--- Material for this task Enclosed Below ---
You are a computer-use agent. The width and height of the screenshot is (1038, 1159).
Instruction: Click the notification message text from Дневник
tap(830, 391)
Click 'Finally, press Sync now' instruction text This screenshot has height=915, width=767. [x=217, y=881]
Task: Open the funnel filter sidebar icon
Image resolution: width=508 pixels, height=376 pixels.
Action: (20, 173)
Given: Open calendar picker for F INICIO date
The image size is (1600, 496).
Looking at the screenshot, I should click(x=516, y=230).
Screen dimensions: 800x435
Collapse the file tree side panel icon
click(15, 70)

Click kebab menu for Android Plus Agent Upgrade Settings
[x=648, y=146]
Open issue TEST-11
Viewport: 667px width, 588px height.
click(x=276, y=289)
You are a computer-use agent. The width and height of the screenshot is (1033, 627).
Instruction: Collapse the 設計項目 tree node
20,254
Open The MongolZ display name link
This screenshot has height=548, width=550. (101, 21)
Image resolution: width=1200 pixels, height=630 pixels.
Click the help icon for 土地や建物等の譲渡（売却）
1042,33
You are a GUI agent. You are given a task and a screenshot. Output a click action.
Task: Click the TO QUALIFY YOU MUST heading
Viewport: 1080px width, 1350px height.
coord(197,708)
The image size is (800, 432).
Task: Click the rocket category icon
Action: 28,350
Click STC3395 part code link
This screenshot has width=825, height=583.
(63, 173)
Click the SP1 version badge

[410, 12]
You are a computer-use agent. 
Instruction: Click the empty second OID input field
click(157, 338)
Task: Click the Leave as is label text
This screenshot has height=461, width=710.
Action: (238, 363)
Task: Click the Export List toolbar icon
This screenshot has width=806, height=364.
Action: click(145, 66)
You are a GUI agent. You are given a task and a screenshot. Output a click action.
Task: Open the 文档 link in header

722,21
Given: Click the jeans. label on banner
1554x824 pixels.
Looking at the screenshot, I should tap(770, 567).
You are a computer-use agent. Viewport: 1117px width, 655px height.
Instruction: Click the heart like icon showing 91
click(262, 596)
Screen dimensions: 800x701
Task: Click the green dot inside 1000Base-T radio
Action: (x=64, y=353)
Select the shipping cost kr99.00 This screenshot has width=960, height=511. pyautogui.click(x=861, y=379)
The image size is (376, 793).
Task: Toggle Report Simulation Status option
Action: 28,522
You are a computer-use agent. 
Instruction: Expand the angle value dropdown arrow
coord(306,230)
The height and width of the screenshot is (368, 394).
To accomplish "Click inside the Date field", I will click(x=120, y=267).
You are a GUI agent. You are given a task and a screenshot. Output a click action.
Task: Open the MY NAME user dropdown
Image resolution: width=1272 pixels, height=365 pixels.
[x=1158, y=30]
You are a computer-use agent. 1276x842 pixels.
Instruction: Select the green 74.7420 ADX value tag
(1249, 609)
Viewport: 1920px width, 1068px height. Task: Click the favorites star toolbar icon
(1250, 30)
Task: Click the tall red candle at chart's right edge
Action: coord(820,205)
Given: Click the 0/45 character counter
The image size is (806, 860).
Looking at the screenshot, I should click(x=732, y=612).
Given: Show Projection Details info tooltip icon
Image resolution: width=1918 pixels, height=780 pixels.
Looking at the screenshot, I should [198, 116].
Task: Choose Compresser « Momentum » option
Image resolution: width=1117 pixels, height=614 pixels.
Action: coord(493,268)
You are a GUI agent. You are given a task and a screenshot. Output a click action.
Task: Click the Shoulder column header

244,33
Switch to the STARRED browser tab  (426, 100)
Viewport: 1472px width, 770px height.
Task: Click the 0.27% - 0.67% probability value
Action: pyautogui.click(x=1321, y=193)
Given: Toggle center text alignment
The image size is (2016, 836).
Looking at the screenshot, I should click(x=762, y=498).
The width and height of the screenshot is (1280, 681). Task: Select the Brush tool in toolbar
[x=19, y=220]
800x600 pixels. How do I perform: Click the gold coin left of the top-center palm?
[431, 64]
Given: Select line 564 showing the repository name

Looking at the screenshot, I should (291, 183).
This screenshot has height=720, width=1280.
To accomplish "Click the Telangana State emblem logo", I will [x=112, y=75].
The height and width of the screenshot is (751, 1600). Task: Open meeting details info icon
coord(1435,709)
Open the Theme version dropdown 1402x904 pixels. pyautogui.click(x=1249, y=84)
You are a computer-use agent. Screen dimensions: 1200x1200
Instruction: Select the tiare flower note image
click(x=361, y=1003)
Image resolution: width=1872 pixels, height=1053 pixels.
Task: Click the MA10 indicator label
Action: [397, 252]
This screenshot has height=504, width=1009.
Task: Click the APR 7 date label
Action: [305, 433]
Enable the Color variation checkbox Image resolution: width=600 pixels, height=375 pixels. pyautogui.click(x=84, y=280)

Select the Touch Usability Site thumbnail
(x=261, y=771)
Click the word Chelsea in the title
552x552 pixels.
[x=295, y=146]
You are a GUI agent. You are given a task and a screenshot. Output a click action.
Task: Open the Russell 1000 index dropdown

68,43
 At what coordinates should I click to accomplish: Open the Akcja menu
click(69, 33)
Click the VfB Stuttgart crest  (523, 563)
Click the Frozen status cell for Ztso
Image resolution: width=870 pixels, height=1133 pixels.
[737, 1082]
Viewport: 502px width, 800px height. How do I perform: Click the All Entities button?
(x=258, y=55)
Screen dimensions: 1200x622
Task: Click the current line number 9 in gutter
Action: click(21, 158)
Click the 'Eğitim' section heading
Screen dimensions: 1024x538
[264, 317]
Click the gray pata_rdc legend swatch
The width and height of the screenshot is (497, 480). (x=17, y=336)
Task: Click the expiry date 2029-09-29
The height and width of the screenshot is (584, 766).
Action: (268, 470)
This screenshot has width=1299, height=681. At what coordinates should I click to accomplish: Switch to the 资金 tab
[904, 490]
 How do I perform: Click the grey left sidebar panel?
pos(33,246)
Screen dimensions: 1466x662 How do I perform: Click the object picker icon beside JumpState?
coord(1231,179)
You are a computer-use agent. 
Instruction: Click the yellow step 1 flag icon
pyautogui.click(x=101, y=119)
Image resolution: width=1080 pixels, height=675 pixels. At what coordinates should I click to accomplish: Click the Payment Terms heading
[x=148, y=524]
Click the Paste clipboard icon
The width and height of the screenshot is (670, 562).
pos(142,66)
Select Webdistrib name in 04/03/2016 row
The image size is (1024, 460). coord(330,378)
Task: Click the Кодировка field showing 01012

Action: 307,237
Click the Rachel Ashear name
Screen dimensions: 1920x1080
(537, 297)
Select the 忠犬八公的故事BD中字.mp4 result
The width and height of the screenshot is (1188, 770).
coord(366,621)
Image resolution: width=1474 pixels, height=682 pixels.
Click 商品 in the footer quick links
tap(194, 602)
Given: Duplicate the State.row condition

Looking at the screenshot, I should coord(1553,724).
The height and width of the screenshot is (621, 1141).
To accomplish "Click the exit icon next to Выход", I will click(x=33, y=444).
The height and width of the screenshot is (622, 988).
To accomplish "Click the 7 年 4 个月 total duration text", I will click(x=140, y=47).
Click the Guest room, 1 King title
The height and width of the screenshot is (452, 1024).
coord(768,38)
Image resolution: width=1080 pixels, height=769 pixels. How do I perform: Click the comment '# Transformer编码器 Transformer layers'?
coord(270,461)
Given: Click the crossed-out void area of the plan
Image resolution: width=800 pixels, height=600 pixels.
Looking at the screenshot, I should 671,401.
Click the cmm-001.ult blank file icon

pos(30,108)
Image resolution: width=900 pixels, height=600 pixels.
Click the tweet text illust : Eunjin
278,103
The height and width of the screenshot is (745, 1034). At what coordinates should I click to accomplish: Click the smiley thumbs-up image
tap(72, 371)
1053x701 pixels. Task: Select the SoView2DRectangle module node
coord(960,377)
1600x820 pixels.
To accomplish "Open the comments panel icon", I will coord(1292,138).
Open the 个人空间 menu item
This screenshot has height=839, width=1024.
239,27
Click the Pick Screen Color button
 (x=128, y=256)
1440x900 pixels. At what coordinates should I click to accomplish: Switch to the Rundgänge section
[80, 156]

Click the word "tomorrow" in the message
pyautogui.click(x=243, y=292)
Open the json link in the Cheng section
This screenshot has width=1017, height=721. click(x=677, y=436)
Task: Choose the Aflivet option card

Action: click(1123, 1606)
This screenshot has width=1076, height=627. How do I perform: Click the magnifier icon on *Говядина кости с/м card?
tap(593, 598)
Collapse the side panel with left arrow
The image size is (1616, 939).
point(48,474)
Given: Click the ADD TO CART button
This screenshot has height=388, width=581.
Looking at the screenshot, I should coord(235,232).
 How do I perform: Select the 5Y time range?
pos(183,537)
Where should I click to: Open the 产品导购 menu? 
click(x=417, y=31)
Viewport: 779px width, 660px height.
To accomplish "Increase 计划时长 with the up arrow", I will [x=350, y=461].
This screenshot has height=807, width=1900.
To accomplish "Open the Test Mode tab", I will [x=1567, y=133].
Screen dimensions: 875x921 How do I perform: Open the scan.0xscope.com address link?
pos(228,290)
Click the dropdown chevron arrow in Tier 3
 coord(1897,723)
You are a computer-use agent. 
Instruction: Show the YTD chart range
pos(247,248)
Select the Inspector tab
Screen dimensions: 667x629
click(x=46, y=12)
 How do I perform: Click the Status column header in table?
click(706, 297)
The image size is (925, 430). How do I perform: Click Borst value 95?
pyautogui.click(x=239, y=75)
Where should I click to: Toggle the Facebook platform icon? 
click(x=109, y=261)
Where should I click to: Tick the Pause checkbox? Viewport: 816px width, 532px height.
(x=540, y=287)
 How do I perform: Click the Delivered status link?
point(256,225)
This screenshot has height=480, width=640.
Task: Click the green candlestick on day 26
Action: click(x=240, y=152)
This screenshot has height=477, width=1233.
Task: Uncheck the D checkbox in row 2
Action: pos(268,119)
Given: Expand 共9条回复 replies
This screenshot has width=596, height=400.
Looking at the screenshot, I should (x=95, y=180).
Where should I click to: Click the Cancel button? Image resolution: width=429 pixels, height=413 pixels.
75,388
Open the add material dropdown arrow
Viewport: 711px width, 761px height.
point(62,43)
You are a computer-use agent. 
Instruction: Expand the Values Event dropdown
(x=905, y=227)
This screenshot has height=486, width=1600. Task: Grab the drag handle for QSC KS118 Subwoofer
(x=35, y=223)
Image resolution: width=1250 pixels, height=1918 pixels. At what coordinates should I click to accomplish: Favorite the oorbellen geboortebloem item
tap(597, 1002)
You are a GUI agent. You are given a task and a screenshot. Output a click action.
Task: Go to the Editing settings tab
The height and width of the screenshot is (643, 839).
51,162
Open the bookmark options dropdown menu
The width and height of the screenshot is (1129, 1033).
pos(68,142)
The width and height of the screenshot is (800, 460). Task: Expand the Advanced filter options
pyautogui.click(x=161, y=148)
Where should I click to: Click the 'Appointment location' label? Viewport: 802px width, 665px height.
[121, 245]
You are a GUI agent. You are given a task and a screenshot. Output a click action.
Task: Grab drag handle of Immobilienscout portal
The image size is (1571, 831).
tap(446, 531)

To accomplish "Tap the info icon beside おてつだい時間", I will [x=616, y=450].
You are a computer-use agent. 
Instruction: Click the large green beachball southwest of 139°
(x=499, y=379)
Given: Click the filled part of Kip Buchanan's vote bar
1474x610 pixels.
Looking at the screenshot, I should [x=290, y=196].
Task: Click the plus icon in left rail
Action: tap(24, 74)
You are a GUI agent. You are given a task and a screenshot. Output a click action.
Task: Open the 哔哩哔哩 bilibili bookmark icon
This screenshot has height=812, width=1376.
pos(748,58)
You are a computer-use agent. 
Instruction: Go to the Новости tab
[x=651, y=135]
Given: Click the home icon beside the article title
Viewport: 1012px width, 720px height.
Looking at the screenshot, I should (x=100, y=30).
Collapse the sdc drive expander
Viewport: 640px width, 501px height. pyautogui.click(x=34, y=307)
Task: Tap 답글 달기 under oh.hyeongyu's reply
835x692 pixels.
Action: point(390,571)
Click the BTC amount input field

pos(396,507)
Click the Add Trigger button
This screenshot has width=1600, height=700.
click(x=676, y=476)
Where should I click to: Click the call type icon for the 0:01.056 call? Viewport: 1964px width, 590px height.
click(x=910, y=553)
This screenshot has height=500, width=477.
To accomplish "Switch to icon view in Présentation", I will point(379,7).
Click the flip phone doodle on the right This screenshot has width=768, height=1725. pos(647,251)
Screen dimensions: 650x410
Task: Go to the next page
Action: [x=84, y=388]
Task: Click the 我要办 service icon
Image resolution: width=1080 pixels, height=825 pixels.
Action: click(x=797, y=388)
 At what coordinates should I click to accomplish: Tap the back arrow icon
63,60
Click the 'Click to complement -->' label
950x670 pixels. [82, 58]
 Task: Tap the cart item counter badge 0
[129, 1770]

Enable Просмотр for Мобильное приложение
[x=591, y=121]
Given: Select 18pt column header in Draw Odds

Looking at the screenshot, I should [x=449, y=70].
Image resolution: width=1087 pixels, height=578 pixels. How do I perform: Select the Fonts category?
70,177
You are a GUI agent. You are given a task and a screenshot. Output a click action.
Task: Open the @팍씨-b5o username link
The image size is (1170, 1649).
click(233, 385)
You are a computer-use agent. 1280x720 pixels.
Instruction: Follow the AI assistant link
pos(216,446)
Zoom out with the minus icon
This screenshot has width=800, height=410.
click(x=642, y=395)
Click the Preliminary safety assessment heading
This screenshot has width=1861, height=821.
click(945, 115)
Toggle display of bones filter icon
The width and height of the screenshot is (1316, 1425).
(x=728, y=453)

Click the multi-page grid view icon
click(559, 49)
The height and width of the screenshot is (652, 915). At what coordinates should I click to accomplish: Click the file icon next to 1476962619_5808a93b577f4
--- End of Enclosed Material for this task ---
What is being asked »
Give an exact copy of the lines above from the line with "Task: Tap 답글 달기 under oh.hyeongyu's reply" up to and including the line with "Task: Click the 我要办 service icon", and leave everything else out.

Solution »
Task: Tap 답글 달기 under oh.hyeongyu's reply
835x692 pixels.
Action: point(390,571)
Click the BTC amount input field

pos(396,507)
Click the Add Trigger button
This screenshot has width=1600, height=700.
click(x=676, y=476)
Where should I click to: Click the call type icon for the 0:01.056 call? Viewport: 1964px width, 590px height.
click(x=910, y=553)
This screenshot has height=500, width=477.
To accomplish "Switch to icon view in Présentation", I will point(379,7).
Click the flip phone doodle on the right This screenshot has width=768, height=1725. pos(647,251)
Screen dimensions: 650x410
Task: Go to the next page
Action: [x=84, y=388]
Task: Click the 我要办 service icon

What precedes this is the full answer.